* WHAT THIS TASK INVOLVES:
Copy out the records word for word, starting at the line that contains "At what coordinates" and going through the end of the records.

* Records from a data source:
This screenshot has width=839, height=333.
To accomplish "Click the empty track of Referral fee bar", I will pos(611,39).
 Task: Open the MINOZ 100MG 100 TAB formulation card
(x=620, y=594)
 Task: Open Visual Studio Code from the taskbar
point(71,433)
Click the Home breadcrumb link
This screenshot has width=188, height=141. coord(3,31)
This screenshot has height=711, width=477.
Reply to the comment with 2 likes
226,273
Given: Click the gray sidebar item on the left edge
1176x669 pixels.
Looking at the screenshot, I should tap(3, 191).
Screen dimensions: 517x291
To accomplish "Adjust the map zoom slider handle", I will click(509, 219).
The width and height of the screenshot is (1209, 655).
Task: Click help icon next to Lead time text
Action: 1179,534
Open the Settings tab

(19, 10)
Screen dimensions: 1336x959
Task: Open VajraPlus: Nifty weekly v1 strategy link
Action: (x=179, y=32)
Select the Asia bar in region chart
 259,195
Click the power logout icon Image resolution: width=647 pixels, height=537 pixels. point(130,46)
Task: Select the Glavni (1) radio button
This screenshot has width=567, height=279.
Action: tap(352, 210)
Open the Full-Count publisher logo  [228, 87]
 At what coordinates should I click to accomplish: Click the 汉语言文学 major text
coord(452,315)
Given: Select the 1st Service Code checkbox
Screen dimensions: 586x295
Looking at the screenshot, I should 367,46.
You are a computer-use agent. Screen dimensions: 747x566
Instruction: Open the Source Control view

* OUTPUT OF THE EXERCISE:
 At what coordinates should I click to accomplish: Click the 汉语言文学 major text
coord(452,315)
Given: Select the 1st Service Code checkbox
Screen dimensions: 586x295
Looking at the screenshot, I should 367,46.
You are a computer-use agent. Screen dimensions: 747x566
Instruction: Open the Source Control view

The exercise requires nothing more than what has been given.